* **Directions for this task**: Render everything from the line containing "522px height. pos(871,142)" down to the line containing "(x=161, y=185)" as a numbered list, skipping any blank lines.

* **Raw data**:
========================================
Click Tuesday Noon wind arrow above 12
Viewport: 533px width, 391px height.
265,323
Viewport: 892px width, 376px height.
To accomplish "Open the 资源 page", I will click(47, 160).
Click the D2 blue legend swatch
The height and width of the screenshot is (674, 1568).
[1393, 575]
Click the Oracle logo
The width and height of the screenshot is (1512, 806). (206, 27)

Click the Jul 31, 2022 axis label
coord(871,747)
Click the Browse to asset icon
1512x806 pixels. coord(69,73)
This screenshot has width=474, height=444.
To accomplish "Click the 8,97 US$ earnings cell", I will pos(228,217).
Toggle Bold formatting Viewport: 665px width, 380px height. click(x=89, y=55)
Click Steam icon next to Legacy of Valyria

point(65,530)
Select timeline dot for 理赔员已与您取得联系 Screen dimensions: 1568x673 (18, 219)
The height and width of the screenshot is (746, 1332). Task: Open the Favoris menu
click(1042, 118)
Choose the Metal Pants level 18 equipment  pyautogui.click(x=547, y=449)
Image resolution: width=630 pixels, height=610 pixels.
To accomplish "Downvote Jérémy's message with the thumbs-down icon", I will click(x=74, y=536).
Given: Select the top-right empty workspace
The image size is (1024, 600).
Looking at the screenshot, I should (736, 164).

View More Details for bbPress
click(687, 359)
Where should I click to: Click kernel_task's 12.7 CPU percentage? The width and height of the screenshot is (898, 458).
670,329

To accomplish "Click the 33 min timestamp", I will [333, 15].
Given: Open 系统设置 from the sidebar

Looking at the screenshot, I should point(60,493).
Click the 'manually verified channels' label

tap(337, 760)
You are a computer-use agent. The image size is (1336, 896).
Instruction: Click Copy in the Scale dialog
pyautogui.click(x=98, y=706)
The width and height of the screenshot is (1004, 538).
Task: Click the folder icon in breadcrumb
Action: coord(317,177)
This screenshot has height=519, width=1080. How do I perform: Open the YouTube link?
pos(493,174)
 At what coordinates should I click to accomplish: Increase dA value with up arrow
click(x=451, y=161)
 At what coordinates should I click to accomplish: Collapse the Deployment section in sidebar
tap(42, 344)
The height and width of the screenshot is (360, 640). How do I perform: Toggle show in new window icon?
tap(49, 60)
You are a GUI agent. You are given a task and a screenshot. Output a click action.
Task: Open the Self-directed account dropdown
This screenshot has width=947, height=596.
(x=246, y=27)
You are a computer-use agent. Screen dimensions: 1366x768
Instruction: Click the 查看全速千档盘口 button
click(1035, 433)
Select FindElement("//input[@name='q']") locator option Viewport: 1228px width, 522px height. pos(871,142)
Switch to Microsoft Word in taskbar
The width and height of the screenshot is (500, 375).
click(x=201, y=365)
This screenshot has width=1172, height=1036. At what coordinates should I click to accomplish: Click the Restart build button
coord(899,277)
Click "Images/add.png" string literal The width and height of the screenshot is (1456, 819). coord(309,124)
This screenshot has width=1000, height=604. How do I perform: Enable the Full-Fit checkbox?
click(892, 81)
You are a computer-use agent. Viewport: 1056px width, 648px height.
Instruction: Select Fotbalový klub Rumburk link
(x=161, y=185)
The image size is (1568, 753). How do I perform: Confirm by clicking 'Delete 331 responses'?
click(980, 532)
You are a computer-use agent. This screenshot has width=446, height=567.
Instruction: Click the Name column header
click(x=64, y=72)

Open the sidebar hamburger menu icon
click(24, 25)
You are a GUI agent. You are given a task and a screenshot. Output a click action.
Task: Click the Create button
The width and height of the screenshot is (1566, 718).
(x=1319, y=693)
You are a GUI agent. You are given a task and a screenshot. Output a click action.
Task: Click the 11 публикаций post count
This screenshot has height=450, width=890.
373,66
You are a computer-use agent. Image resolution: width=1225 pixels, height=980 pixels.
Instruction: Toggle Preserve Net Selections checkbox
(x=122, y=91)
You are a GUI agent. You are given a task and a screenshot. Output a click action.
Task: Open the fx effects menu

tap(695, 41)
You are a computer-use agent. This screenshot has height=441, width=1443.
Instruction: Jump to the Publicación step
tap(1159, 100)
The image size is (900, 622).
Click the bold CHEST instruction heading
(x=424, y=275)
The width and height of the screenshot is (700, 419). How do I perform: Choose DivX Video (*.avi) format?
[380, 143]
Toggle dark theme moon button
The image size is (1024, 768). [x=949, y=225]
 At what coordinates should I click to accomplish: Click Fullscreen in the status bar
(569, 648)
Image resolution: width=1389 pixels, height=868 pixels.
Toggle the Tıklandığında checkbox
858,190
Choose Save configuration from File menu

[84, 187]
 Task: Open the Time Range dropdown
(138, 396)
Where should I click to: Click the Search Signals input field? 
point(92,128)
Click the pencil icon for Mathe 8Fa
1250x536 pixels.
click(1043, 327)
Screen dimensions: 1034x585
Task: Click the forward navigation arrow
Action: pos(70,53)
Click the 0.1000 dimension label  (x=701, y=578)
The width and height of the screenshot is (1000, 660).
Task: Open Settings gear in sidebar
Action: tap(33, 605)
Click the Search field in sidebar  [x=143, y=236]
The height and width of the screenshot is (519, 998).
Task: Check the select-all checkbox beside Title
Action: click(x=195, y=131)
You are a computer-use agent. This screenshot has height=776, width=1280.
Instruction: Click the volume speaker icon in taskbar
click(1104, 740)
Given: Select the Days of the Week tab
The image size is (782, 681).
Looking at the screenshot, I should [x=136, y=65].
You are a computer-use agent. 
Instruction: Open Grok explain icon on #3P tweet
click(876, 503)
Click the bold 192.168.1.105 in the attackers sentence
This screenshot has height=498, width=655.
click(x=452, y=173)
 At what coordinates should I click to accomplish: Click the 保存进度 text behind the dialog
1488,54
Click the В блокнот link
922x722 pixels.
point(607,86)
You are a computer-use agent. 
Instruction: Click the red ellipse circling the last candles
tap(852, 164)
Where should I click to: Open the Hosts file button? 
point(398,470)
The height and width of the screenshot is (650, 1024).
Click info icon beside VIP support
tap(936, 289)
========================================
* **Complete output**:
1. Select FindElement("//input[@name='q']") locator option Viewport: 1228px width, 522px height. pos(871,142)
2. Switch to Microsoft Word in taskbar
3. The width and height of the screenshot is (500, 375).
4. click(x=201, y=365)
5. This screenshot has width=1172, height=1036. At what coordinates should I click to accomplish: Click the Restart build button
6. coord(899,277)
7. Click "Images/add.png" string literal The width and height of the screenshot is (1456, 819). coord(309,124)
8. This screenshot has width=1000, height=604. How do I perform: Enable the Full-Fit checkbox?
9. click(892, 81)
10. You are a computer-use agent. Viewport: 1056px width, 648px height.
11. Instruction: Select Fotbalový klub Rumburk link
12. (x=161, y=185)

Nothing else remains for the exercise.